The average rent for a new letting has increased by £117 per month since last year, reaching £1,078 per calendar month - and accounting for 35 per cent of the average income of a single earner.
This figure, released this morning by Zoopla, is the highest level in over a decade and is exacerbated by the chronic demand and supply imbalance with the stock of homes for rent down 38 per cent in comparison to the five-year average and down four per cent in comparison to last November.
In stark comparison, rental enquiries per estate agency branch are 46 per cent above the fibe-year average with rental demand being further boosted by rising mortgage rates which is limiting access to homeownership for first-time buyers.
The gap in rental inflation between new lettings and all privately rented homes is also widening.
For the 75 per cent of renters that do not move each year, rental increases are much lower at 3.8 per cent in the year to October 2022 – slower than the growth in average earnings. This gap is why a growing number of renters are renewing their rental properties and staying put to avoid rent hikes if they move - however, this trend is compounding the supply problems in the sector.

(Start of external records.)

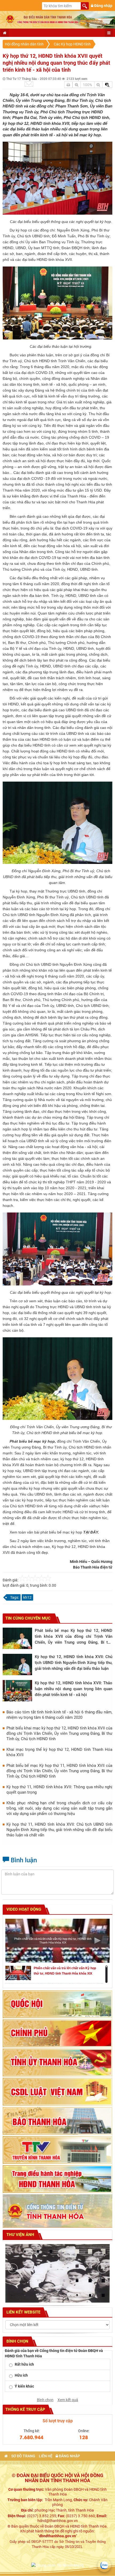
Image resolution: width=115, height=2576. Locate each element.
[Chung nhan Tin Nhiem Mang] (57, 2565)
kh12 (27, 1597)
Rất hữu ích (24, 2364)
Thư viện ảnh (19, 2234)
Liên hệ (45, 2456)
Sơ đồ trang (23, 2456)
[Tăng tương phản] (107, 84)
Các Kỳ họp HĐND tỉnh (72, 44)
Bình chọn (45, 2400)
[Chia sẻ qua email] (29, 84)
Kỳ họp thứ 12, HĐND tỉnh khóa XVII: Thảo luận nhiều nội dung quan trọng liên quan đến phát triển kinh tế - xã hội (73, 1689)
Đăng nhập (102, 5)
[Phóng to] (76, 84)
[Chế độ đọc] (68, 84)
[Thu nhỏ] (98, 84)
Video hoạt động (23, 1909)
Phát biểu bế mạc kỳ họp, (33, 1441)
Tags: (14, 1597)
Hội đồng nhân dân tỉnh (24, 44)
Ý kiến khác (24, 2386)
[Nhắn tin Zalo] (104, 2565)
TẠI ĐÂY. (91, 1532)
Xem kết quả (67, 2400)
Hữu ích (21, 2375)
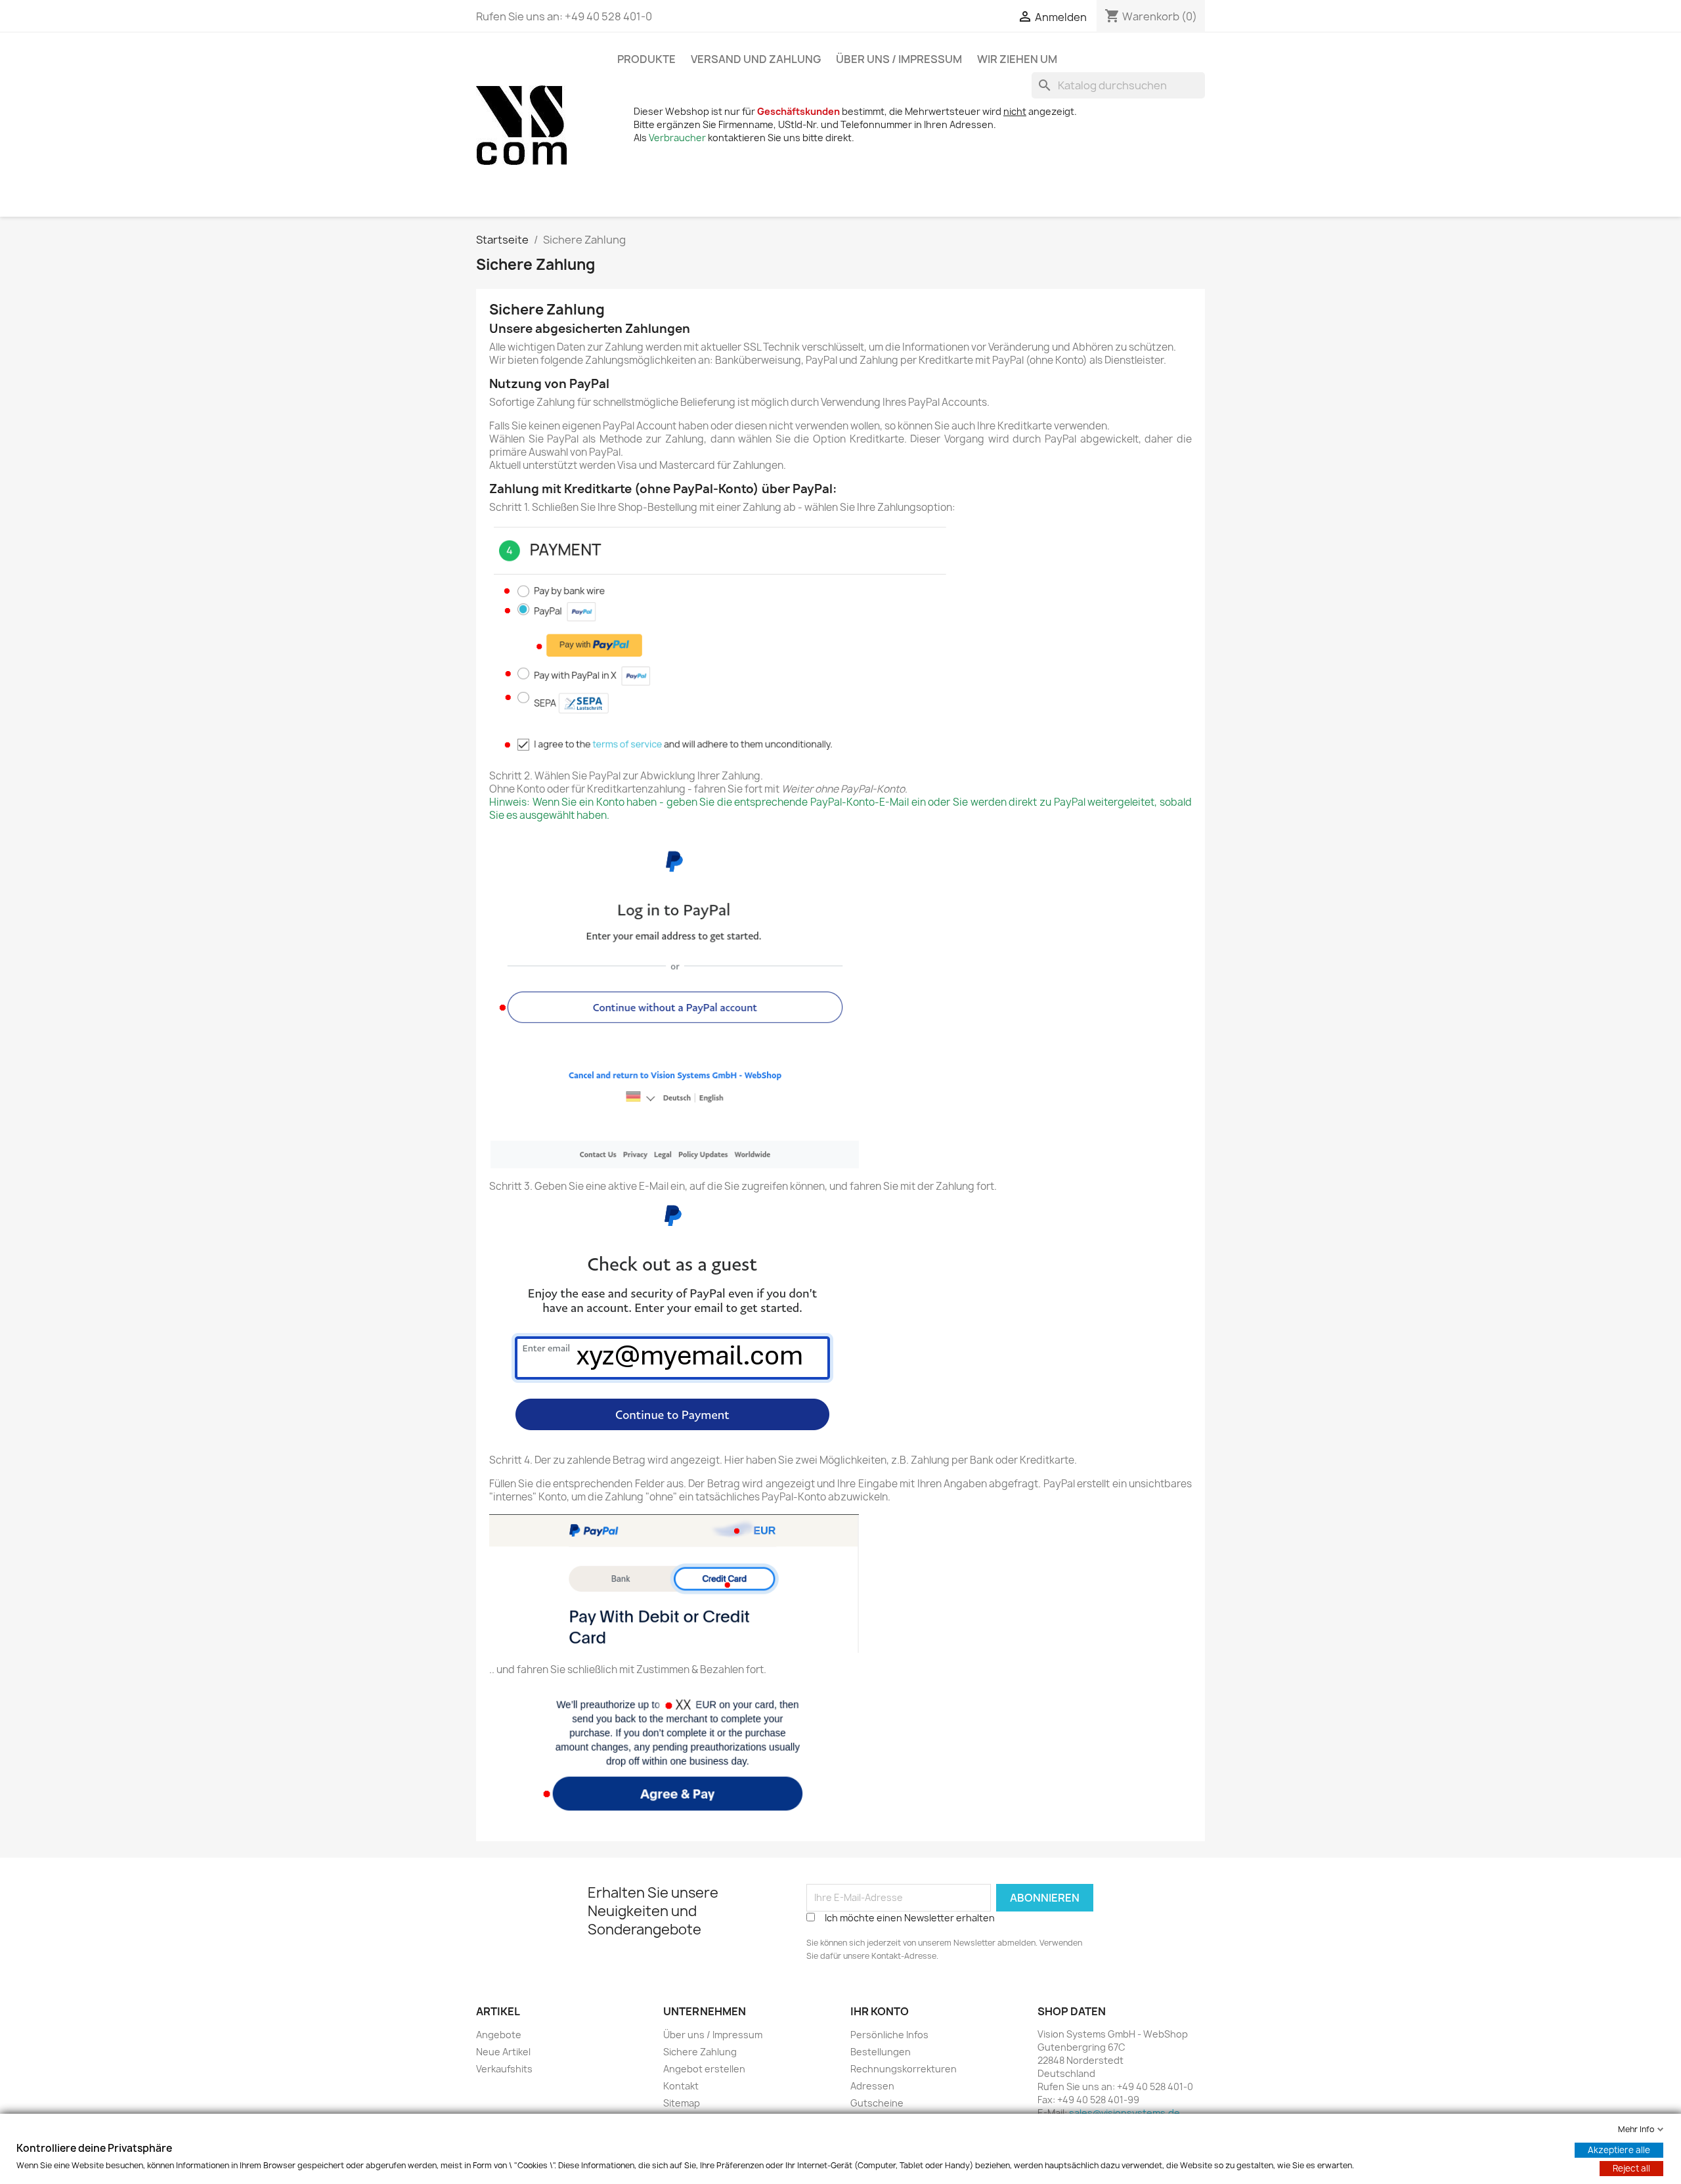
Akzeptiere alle (1619, 2150)
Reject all (1631, 2168)
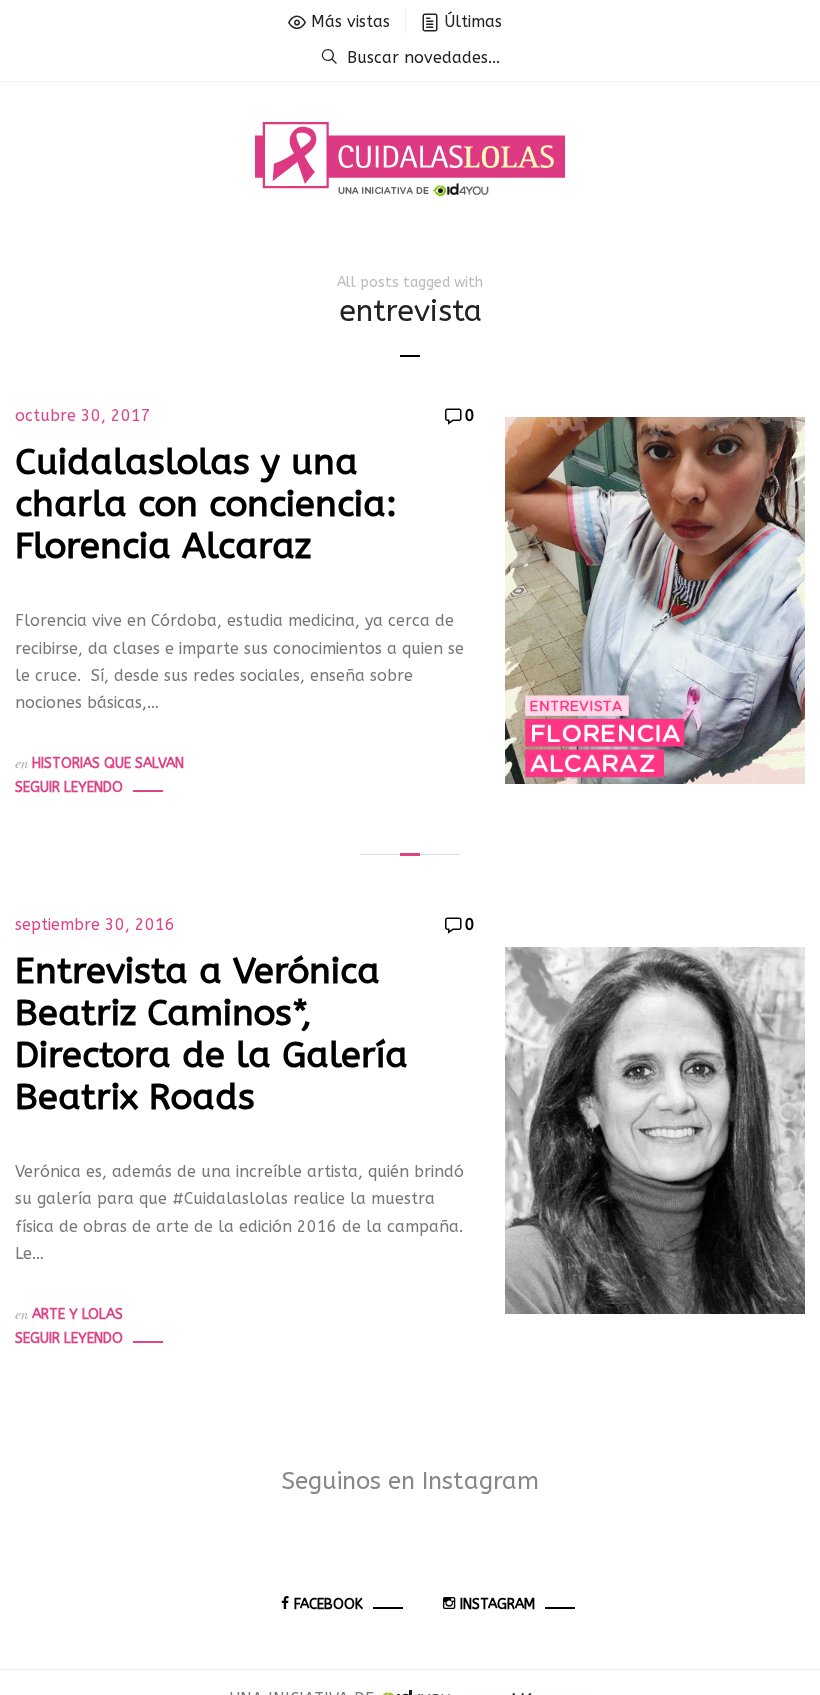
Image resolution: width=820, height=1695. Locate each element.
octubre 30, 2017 (83, 415)
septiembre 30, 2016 (95, 924)
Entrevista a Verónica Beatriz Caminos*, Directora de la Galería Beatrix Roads (211, 1034)
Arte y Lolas (77, 1314)
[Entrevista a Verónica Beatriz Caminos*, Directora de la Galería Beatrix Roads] (655, 1129)
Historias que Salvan (108, 763)
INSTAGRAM (497, 1604)
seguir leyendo (69, 787)
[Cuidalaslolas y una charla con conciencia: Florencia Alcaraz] (655, 599)
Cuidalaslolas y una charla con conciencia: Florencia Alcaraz (206, 504)
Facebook (328, 1604)
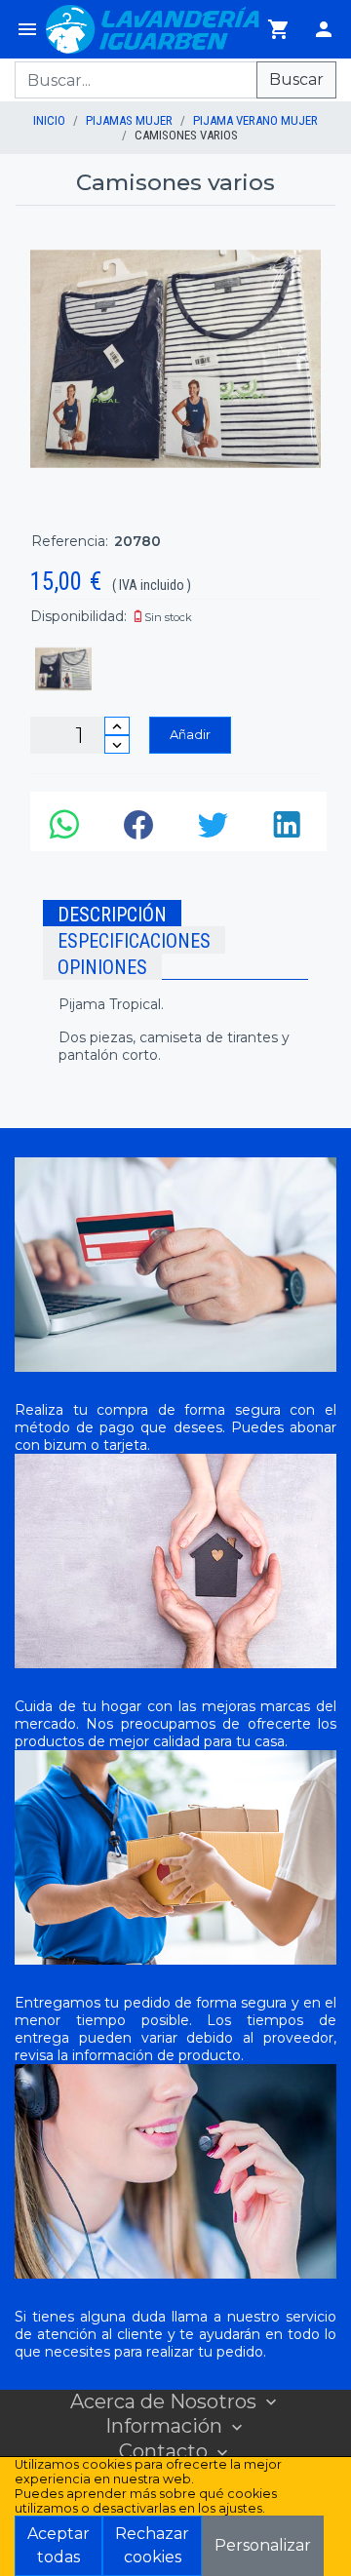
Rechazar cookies (152, 2545)
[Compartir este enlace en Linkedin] (289, 830)
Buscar (296, 79)
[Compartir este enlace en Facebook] (141, 830)
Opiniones (102, 967)
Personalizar (262, 2545)
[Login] (323, 29)
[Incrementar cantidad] (117, 726)
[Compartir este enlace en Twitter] (215, 830)
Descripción (112, 914)
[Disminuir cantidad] (117, 744)
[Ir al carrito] (279, 29)
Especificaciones (134, 941)
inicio (49, 120)
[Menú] (27, 29)
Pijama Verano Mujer (255, 120)
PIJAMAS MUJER (129, 120)
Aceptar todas (58, 2545)
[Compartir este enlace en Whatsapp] (67, 830)
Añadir (190, 734)
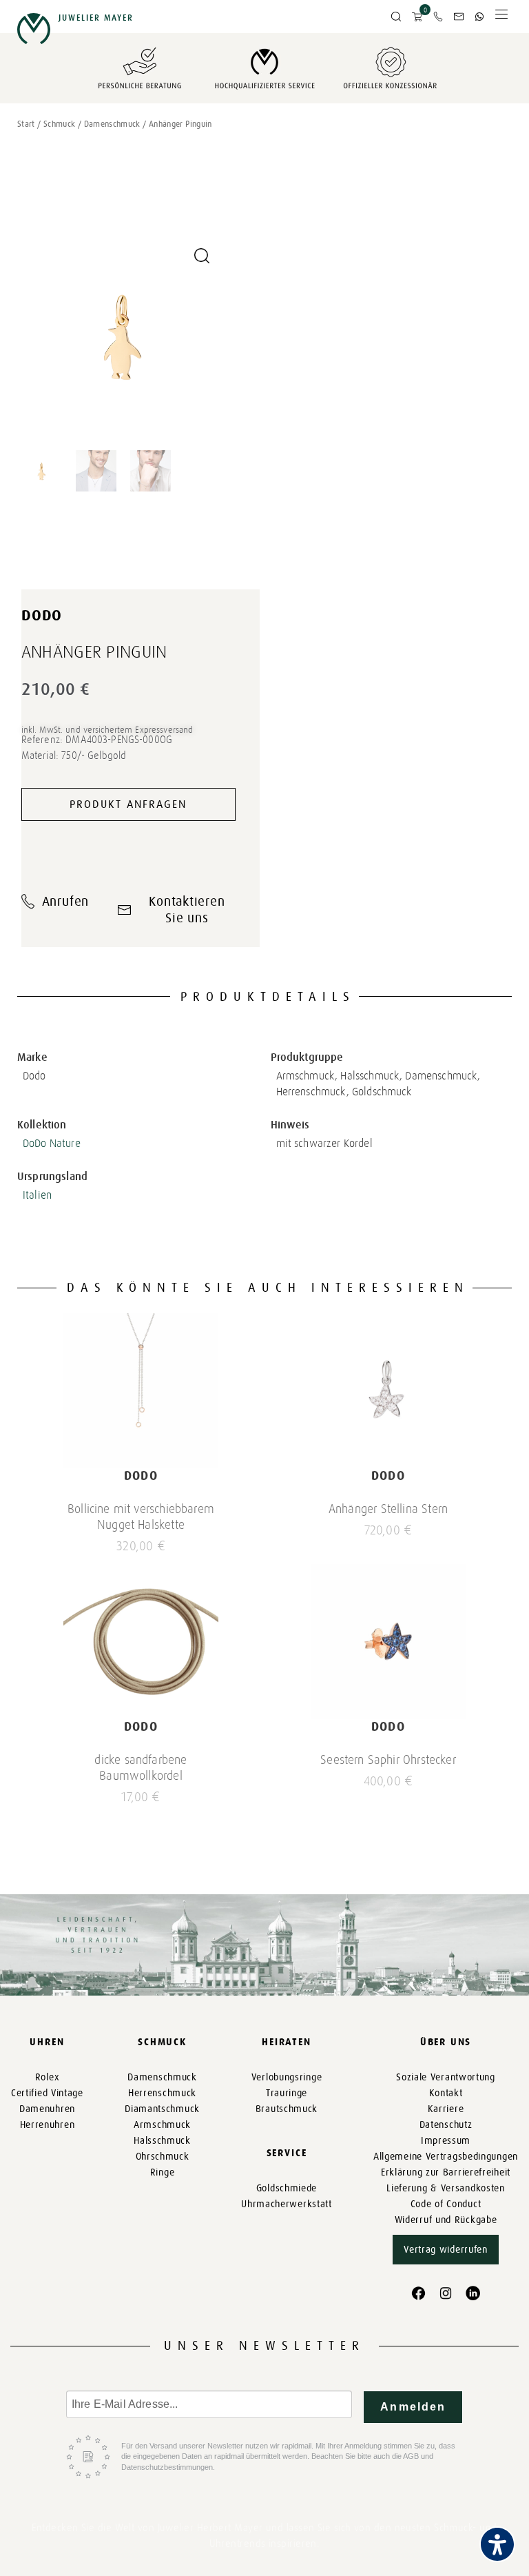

Looking ahead to 2023, Zoopla says that if rental growth continues at the current rate of 12 per cent, the proportion of earnings needed to pay rent would be stretched even higher to 37 per cent. This is unlikely, however, with the growing unaffordability of renting likely to hit spending power with rental inflation slowing to just five per cent next year
The portal says that more investment in supply is the primary route to moderating rental growth and boosting quality and choice for renters.
What it calls a “structural supply problem” stems from economic and policy factors - the stock of homes for rent has not grown in size since 2016, holding steady at around 5.5m homes. This means more renters are having to consider a greater set of compromises when looking to secure a home.
Further proposed regulations and new rules on renting homes that are not at an energy efficiency rating of C or better from 2025 are good news for consumers, says Zoopla, but likely to result in more private landlords selling properties that are expensive and will require more investment.
However, headwinds in the sales market will also play a role, as some landlords looking to sell their properties may now reassess and continue to rent them to tenants in the near term.
Richard Donnell, executive director at Zoopla, comments: “Renters are paying the price for low levels of new investment in private rented housing over the last six years. A chronic lack of supply is behind the rapid growth in rents which are increasingly unaffordable for the nation’s renters, especially single-person households and those on low incomes. Many are also staying put to avoid the worst of rent increases.
“Renters are having to adopt a range of strategies to deal with rising rents. We have seen a rapid increase in demand for 1 and 2-bed flats while some renters are now considering sharing a property to cover the cost of rent. Others may now need to stay at home with parents or relatives for longer until they can afford to rent privately.
“Only a big increase in investment in the sector will ease the pressure on affordability and boost consumer choice. In the short term, we expect the growing unaffordability of renting to reduce rental increases in 2023 to five per cent.”